Beaucoup de gens inscrits se cherchent un emploi. Or, actuellement, comment fait-on pour se faire voir ? Ce n’est pas pour rien qu’il y a un développement accéléré des technologies pour regrouper les gens en ligne en ce moment.

Jacques-André Dupont, président et chef de la direction de C2 International

Cocktails, soupers au restaurant, bals, rondes de golf, rencontres fortuites… L’agenda social d’affaires est mis sur pause, mais le besoin de socialiser demeure. « Tous nos lieux communs ont disparu, note Sébastien Fauré, partenaire-fondateur du Regroupement des firmes de services professionnels indépendantes (RFSPI) et chef de la direction de l’agence de publicité bleublancrouge. Le flux d’opportunités non prévu n’existe plus. »

Afin que les entrepreneurs et gens d’affaires puissent rester en contact et échanger sur leurs problématiques, le RFSPI a organisé un évènement en deux dates, en juillet et septembre. Baptisé Conquête 2021, il a réuni une centaine de personnes. « On a créé des espaces d’échanges sécuritaires et on a mis en contact des gens qui auraient le potentiel de s’aider, explique Sébastien Fauré. Les inscriptions ont été rapides. C’était un besoin criant d’avoir des conversations entre personnes de même calibre. Le niveau de la conversation monte ainsi de trois crans. On se dit plus de vérités. On écoute autrement. »

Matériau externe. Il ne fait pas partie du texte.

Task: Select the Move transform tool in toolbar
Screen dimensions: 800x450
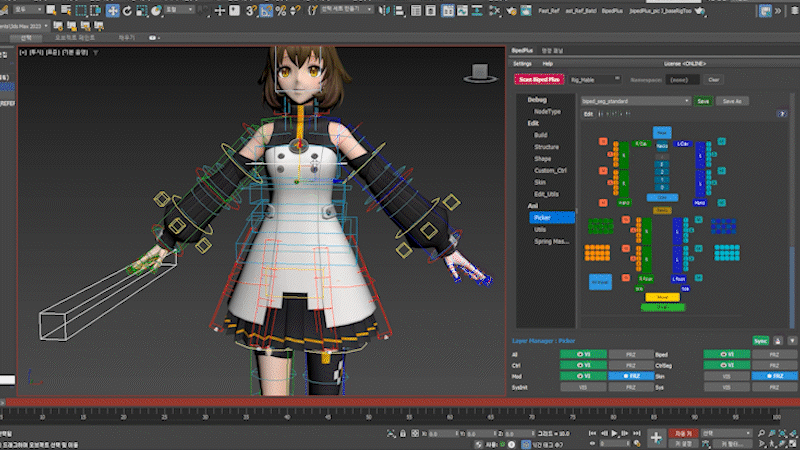Action: [112, 10]
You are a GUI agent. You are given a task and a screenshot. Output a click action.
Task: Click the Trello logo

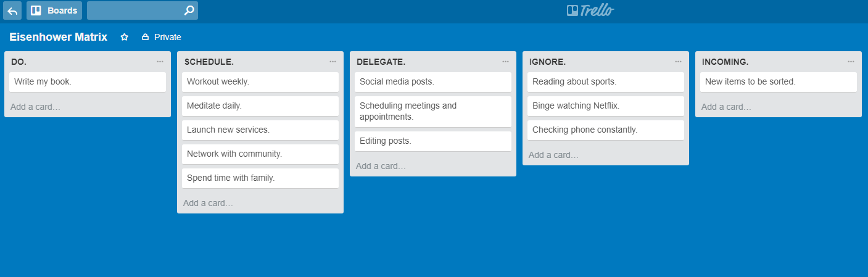(x=590, y=10)

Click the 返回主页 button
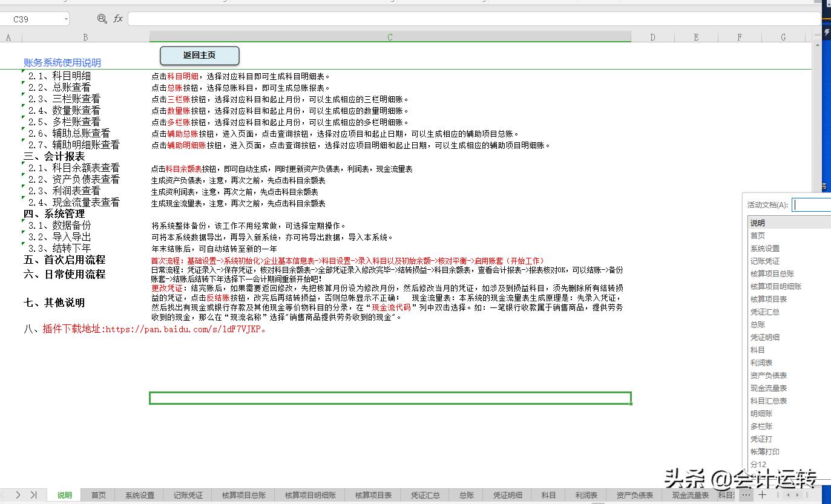pos(199,56)
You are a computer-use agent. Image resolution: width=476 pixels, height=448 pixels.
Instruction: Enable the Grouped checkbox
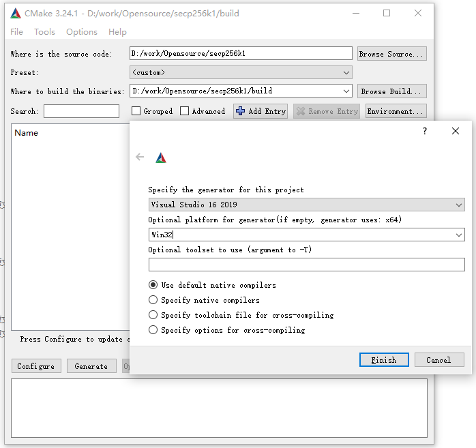[136, 111]
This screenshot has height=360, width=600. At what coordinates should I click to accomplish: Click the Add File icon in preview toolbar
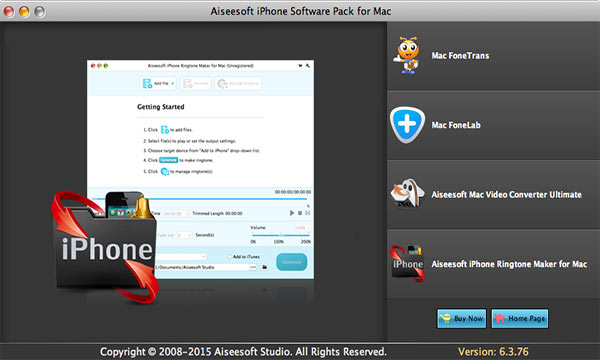[147, 83]
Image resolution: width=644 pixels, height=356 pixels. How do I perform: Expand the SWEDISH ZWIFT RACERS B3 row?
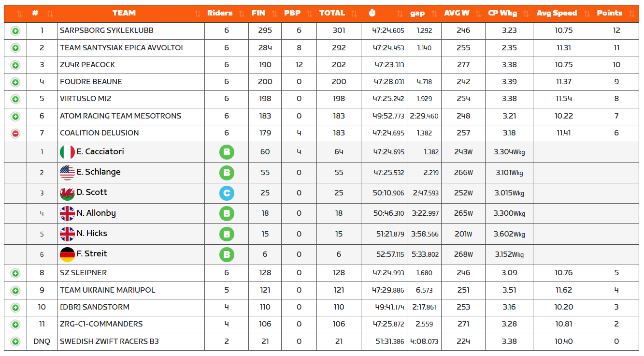pyautogui.click(x=15, y=341)
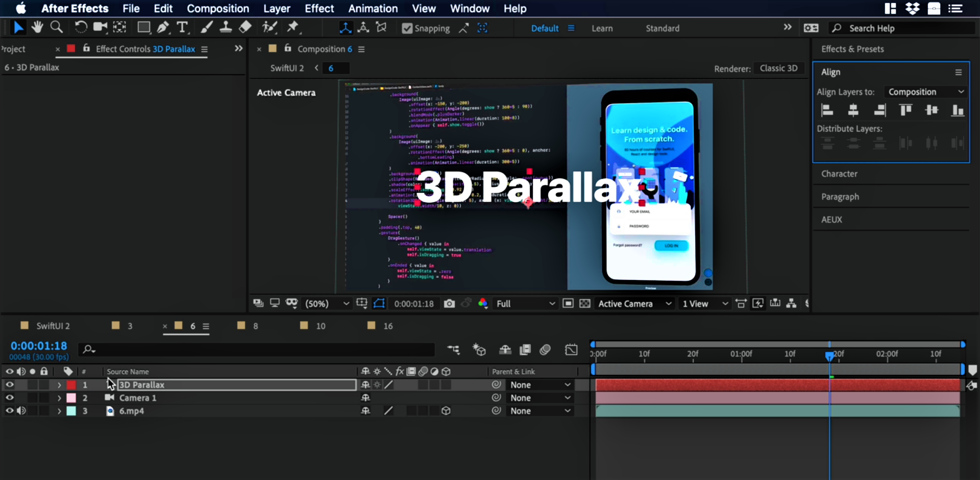This screenshot has width=980, height=480.
Task: Select the Pen tool
Action: (163, 28)
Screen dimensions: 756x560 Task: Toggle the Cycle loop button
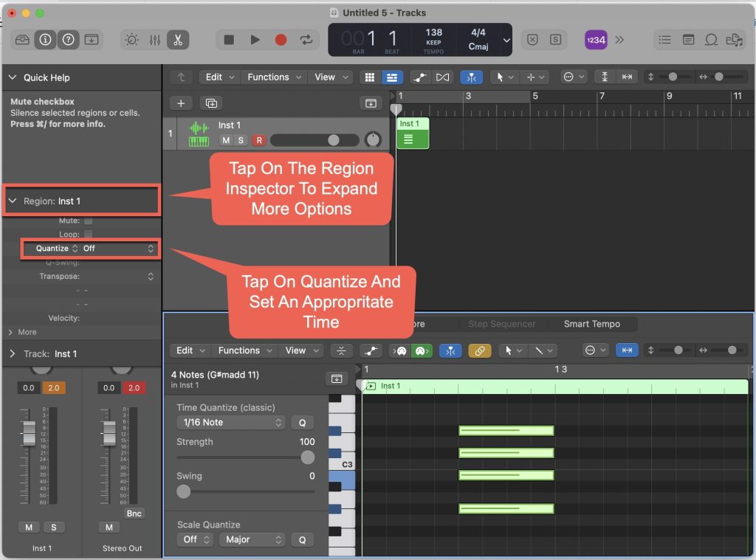coord(306,40)
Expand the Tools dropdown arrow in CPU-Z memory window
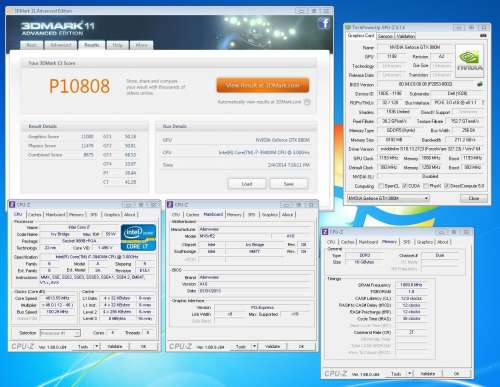 410,374
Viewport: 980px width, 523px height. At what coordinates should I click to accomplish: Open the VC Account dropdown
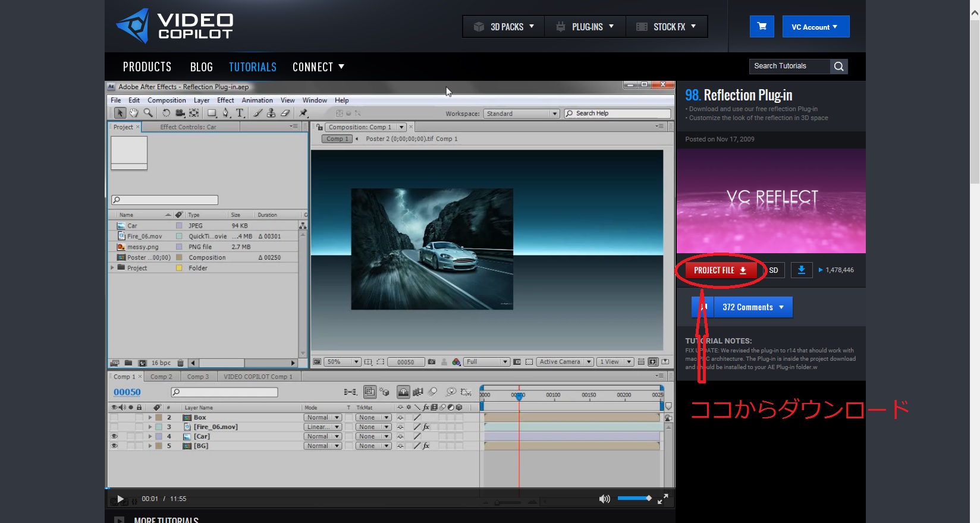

De la pandémie a découlé un désir de connecter différemment ces derniers mois, selon M. Fauré. La relation a pris le dessus sur la transaction. Les entrepreneurs ont dû reconsidérer le type de personnes avec qui ils voulaient être en contact, également. « Il faut se rendre compte que toutes les relations ne sont pas égales », dit-il.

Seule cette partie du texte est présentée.